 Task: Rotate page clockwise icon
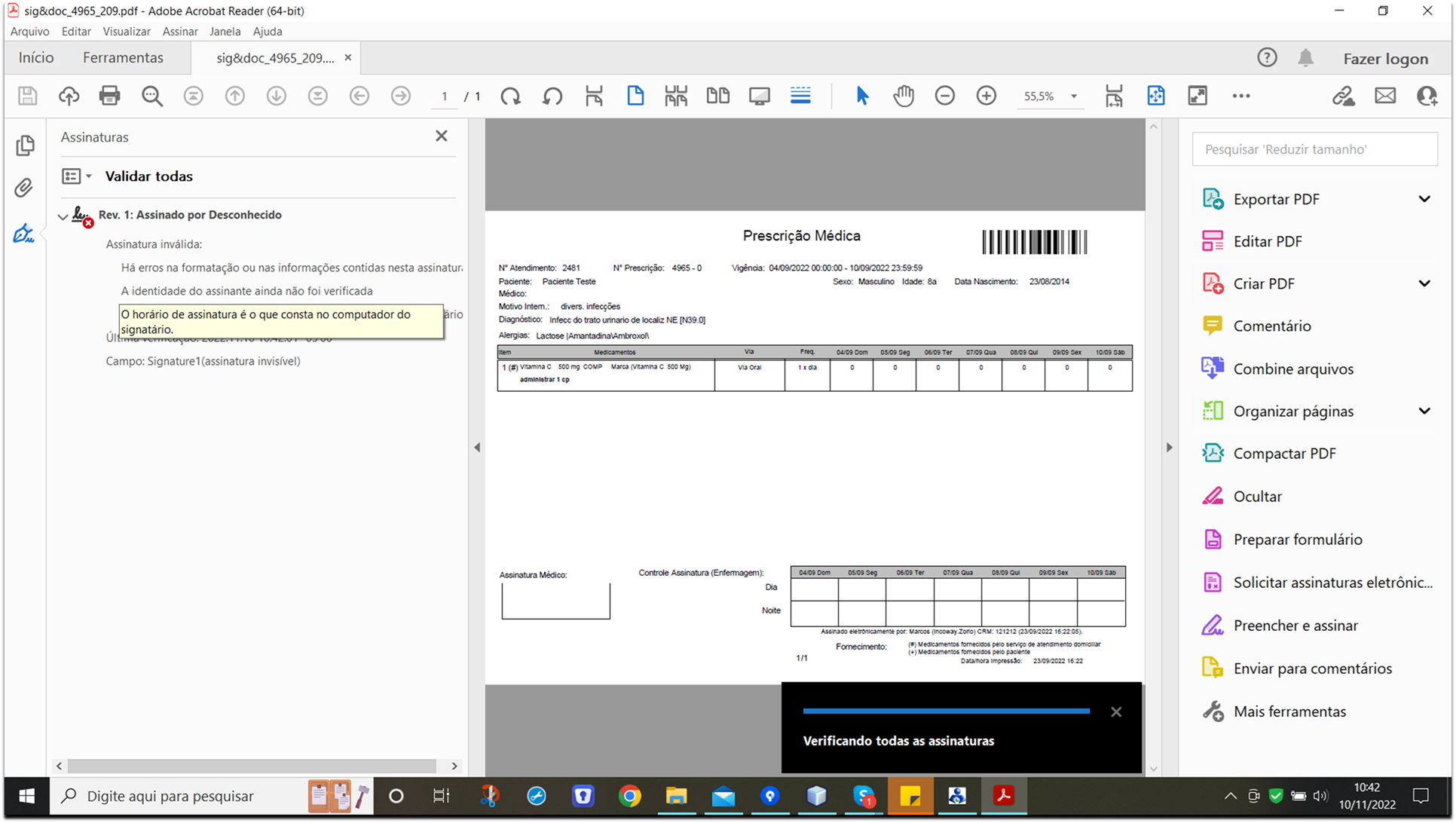coord(511,96)
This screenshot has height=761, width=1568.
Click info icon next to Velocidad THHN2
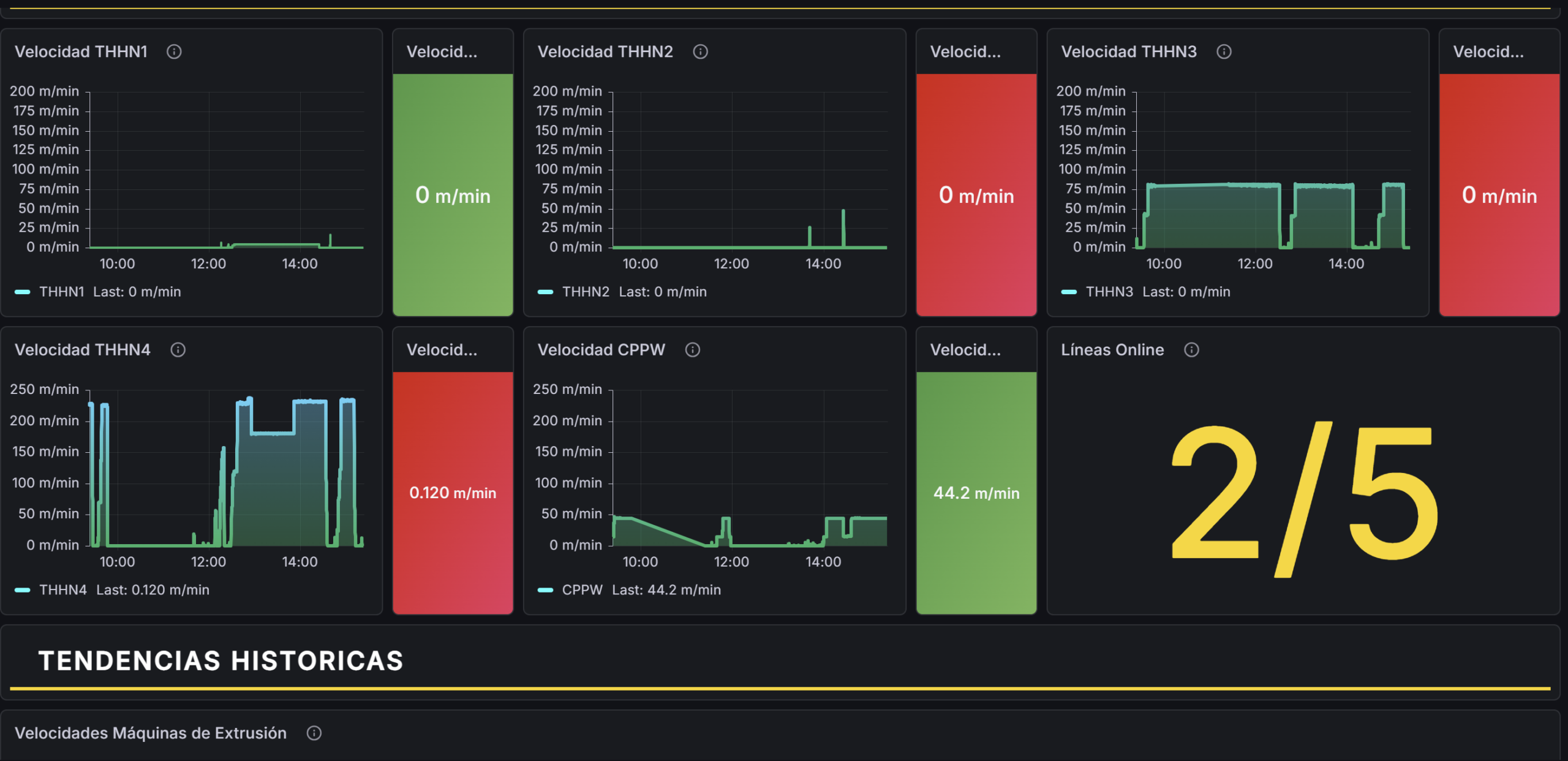point(700,51)
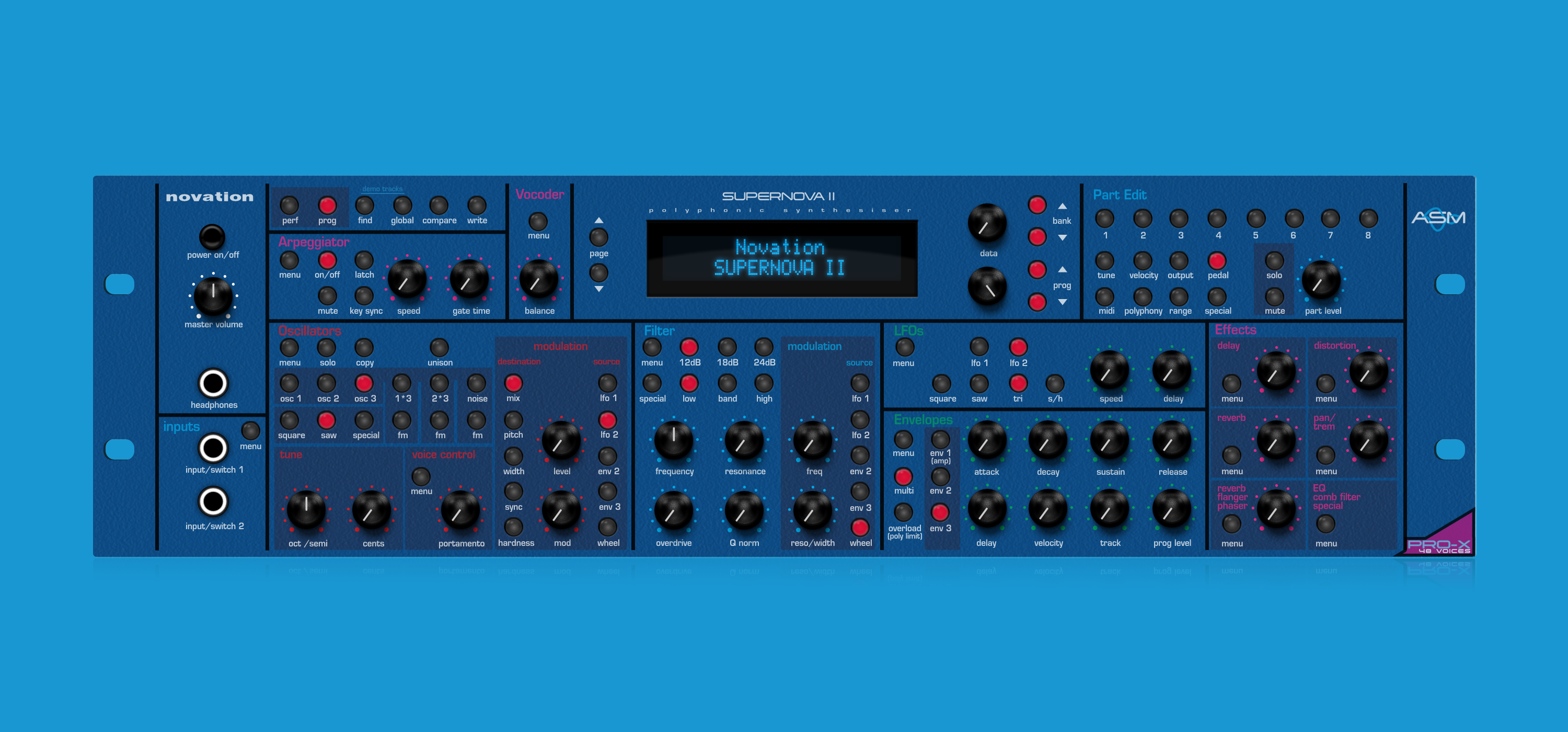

______

§ What is expected
Your task is to output the material word for word while leaving out every image.

§ Response below
 Task: Rotate page clockwise icon
coord(511,96)
This screenshot has height=761, width=1568.
Click info icon next to Velocidad THHN2
point(700,51)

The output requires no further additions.